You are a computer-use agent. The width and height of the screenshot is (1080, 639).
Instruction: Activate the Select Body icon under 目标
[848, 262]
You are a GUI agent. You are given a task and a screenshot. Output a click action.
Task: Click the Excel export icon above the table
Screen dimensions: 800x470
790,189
☆ ☆ ☆
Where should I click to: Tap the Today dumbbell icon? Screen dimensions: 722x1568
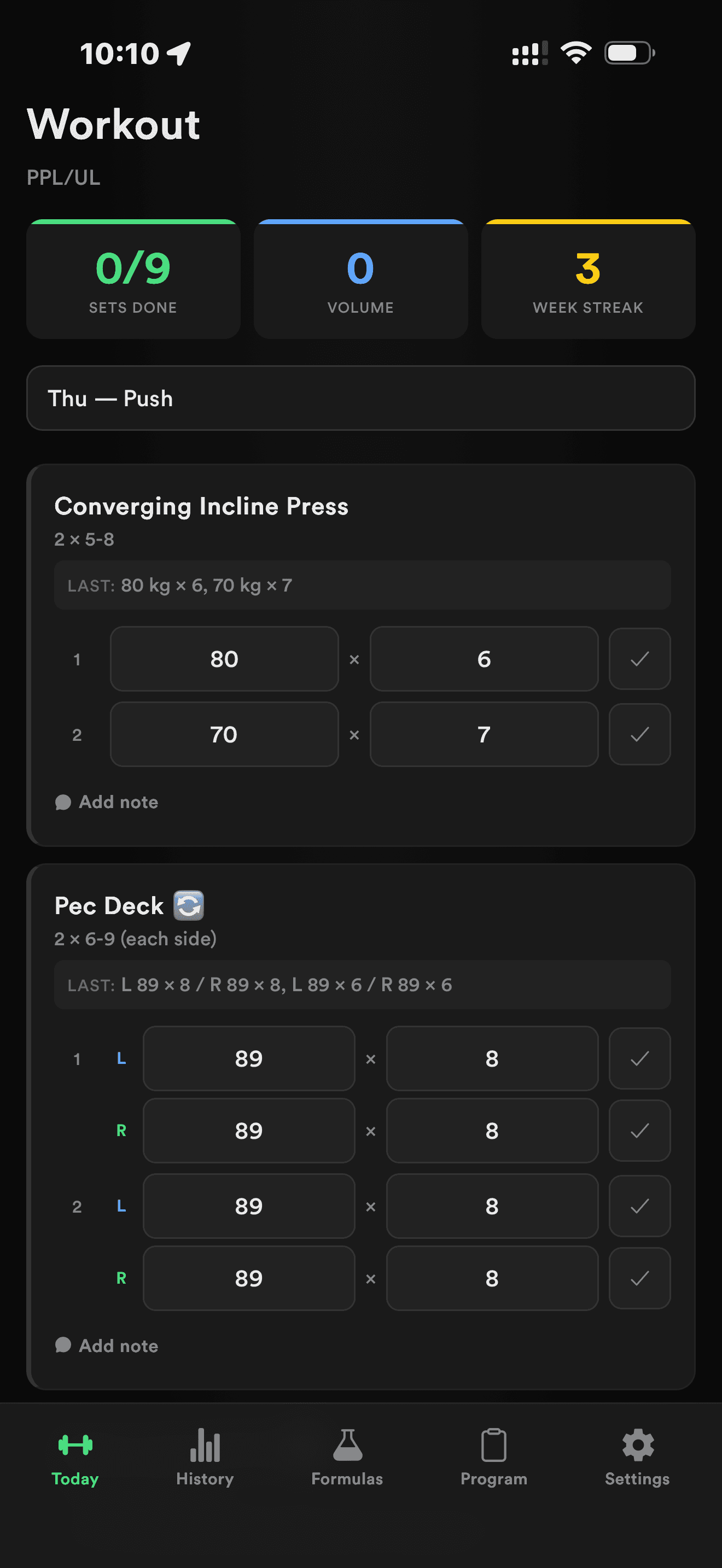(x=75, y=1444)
☆ ☆ ☆
What to work on:
Pull out each line of the material that contains the string "agent", treating uppercase and lowercase as different.

Answer for this exercise:
You are a computer-use agent. The width and height of the screenshot is (1080, 639).
You are a GUI agent. You are given a task and a screenshot. Output a click action.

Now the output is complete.